• ACTIVITY
The records below should be printed once more, exactly as they appear.

• MATERIAL SHOWN
- - - - - - -

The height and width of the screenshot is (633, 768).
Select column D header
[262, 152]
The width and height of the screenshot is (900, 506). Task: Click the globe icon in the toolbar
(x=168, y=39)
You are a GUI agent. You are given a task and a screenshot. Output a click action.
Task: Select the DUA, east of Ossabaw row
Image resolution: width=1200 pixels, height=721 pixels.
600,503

- - - - - - -

• ANSWER SPACE
The height and width of the screenshot is (633, 768).
Select column D header
[262, 152]
The width and height of the screenshot is (900, 506). Task: Click the globe icon in the toolbar
(x=168, y=39)
You are a GUI agent. You are given a task and a screenshot. Output a click action.
Task: Select the DUA, east of Ossabaw row
Image resolution: width=1200 pixels, height=721 pixels.
600,503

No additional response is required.